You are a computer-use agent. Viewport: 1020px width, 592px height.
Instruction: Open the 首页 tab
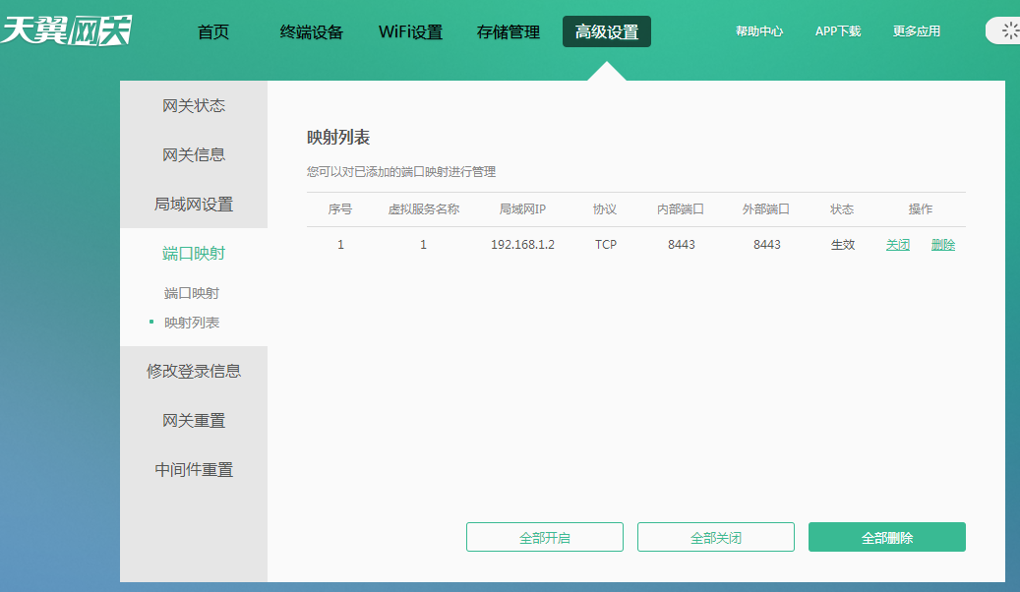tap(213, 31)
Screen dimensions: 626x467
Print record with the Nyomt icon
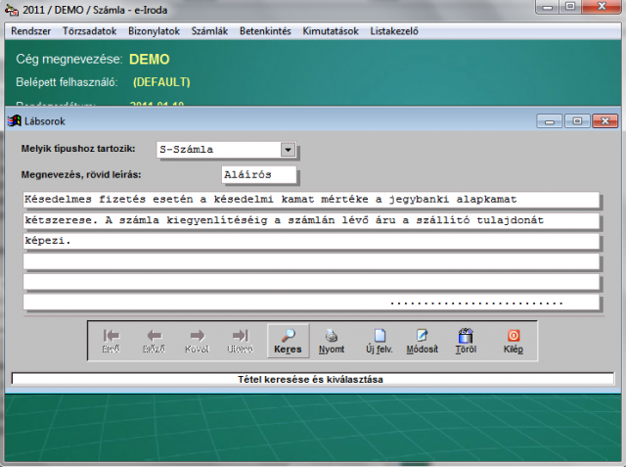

--

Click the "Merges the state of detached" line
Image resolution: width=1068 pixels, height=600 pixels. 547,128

**WHAT IS REQUIRED:** Reproduce the lines from the one containing "You are a computer-use" up to and including the one containing "Print record with the Nyomt icon", leaving out the pictures.

**THE RESULT:**
You are a computer-use agent. Viewport: 1020px width, 592px height.
Instruction: Open the 首页 tab
tap(213, 31)
Screen dimensions: 626x467
Print record with the Nyomt icon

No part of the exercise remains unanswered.